A pair of cover members 30 may be separately provided along its length. This is to ensure that the adapter 2, to be described below, engages the longitudinal center portion of the wiper blade 1.

In other words, each of the pair of cover members 30 may be provided on either side of the adapter 2 along its length. However, the adapter 2 is provided to partially overlap the pair of cover members 30 at least so that the gap between the cover member 30 and the adapter 2 may be minimized. For example, the cover member 30 is provided only with the connecting portion 31 without the exposed portion 32 in the part where the adapter 2 is provided so that the connecting portion 31 is continuously provided in the length direction of the wiper blade 1 even though there is no exposed portion 32 on either side of the adapter 2. Therefore, exposure of the elastic member 20 may be prevented.

The exposed portion 32 may have a support member 321 and a finishing member 322. A plurality of support member 321 is longitudinally disposed at intervals. The support member 321 extends upwards from the top of the connecting portion 31 by a predetermined height and may incline at a predetermined angle in the length direction.

The plurality of support members 321 may incline at the same angle. In other words, all the support members 321 may be parallel to each other. The support members 321 are longitudinally disposed at intervals, and fluid movement in the width direction is allowed in the space between at least two support members 321.

The finishing member 322 longitudinally connects the tops of the support members 321. The finishing member 322 and the support member 321 may be assembled together or may be integrally manufactured. The finishing member 322 and the support member 321 may be connected without forming a step difference. In other words, viewed from the lateral cross-section, the support member 321 and the finishing member 322 may be continuously connected.

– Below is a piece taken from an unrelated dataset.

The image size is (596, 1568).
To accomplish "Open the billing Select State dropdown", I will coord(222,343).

At least two or more support members 321 extend upward from the top of the connecting portion 31 and the finishing member 322 connects the plurality of support members 321 so that a lateral passage is formed by the top of the connecting portion 31, support member 321, and the finishing member 322. At this time, the passage may have a closed cross section and guides the fluid flow in the width direction.

In other words, longitudinally disposing a plurality of support members 321 at intervals on the connecting portion 31 and providing at least one finishing member 322 connecting all the tops of the plurality of support members 321 in the exposed portion 32 allow the exposed portion 32 to have an open-frame structure at least along its width. Therefore, the exposed portion 32 has a lateral flow path 323 for fluid to pass through between the support members 321 longitudinally disposed at intervals. This causes the fluid flowing in the width direction of the wiper blade 1 to pass through the cover member 30 so that the water drag phenomenon is suppressed. This will be described in detail below.

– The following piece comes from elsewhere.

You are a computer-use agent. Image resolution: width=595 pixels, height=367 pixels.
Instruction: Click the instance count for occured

In addition, the exposed portion 32 forms a flow path 323 in a closed cross section formed by the support member 321, finishing member 322, and the like so that the fluid passing through the flow path 323 may be accelerated. This allows the exposed portion 32 to deliver the accelerated fluid to quickly resolve a pressure difference when the pressure difference occurs between one side and the other side in the width direction. This will be described in detail with reference to FIG. 11 and the like.

The flow path 323 may be densely provided between either end of the cover member 30 in the length direction to effectively suppress water drag over the entire length of the wiper blade 1. In other words, the cover member 30 has an open-frame structure so that the flow paths 323 may be uniformly disposed throughout rather than partially disposed in a part of the longitudinal center portion or a part of either end.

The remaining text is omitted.